- WHAT THIS TASK INVOLVES -
Give the entries again, precisely as they were written.

※ ※ ※

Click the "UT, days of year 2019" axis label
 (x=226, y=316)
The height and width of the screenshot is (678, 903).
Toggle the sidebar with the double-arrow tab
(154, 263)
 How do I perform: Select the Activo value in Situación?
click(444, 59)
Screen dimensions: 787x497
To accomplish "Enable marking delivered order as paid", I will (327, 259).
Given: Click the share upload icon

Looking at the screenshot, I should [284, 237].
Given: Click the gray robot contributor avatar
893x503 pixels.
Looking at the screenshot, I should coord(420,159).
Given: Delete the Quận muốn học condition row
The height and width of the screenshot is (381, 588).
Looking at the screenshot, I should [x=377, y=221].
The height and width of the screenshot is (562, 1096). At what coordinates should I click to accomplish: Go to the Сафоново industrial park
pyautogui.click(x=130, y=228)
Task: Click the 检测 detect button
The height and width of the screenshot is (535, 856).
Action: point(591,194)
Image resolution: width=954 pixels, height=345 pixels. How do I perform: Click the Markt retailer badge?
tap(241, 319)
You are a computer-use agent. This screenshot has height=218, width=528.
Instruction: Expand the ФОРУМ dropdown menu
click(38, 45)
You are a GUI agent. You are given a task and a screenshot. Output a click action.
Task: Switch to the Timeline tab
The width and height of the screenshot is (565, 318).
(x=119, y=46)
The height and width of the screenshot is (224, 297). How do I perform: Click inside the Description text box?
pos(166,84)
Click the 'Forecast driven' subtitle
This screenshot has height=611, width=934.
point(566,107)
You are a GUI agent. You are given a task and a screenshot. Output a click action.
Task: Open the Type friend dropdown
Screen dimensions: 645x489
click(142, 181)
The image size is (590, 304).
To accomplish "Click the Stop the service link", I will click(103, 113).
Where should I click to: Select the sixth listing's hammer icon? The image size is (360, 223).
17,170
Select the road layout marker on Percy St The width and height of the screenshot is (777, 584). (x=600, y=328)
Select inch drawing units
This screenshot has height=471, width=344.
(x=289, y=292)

※ ※ ※

- YOUR RESPONSE -
Click the "UT, days of year 2019" axis label
 (x=226, y=316)
The height and width of the screenshot is (678, 903).
Toggle the sidebar with the double-arrow tab
(154, 263)
 How do I perform: Select the Activo value in Situación?
click(444, 59)
Screen dimensions: 787x497
To accomplish "Enable marking delivered order as paid", I will (327, 259).
Given: Click the share upload icon

Looking at the screenshot, I should [284, 237].
Given: Click the gray robot contributor avatar
893x503 pixels.
Looking at the screenshot, I should coord(420,159).
Given: Delete the Quận muốn học condition row
The height and width of the screenshot is (381, 588).
Looking at the screenshot, I should [x=377, y=221].
The height and width of the screenshot is (562, 1096). At what coordinates should I click to accomplish: Go to the Сафоново industrial park
pyautogui.click(x=130, y=228)
Task: Click the 检测 detect button
The height and width of the screenshot is (535, 856).
Action: point(591,194)
Image resolution: width=954 pixels, height=345 pixels. How do I perform: Click the Markt retailer badge?
tap(241, 319)
You are a computer-use agent. This screenshot has height=218, width=528.
Instruction: Expand the ФОРУМ dropdown menu
click(38, 45)
You are a GUI agent. You are given a task and a screenshot. Output a click action.
Task: Switch to the Timeline tab
The width and height of the screenshot is (565, 318).
(x=119, y=46)
The height and width of the screenshot is (224, 297). How do I perform: Click inside the Description text box?
pos(166,84)
Click the 'Forecast driven' subtitle
This screenshot has height=611, width=934.
point(566,107)
You are a GUI agent. You are given a task and a screenshot. Output a click action.
Task: Open the Type friend dropdown
Screen dimensions: 645x489
click(142, 181)
The image size is (590, 304).
To accomplish "Click the Stop the service link", I will click(103, 113).
Where should I click to: Select the sixth listing's hammer icon? The image size is (360, 223).
17,170
Select the road layout marker on Percy St The width and height of the screenshot is (777, 584). (x=600, y=328)
Select inch drawing units
This screenshot has height=471, width=344.
(x=289, y=292)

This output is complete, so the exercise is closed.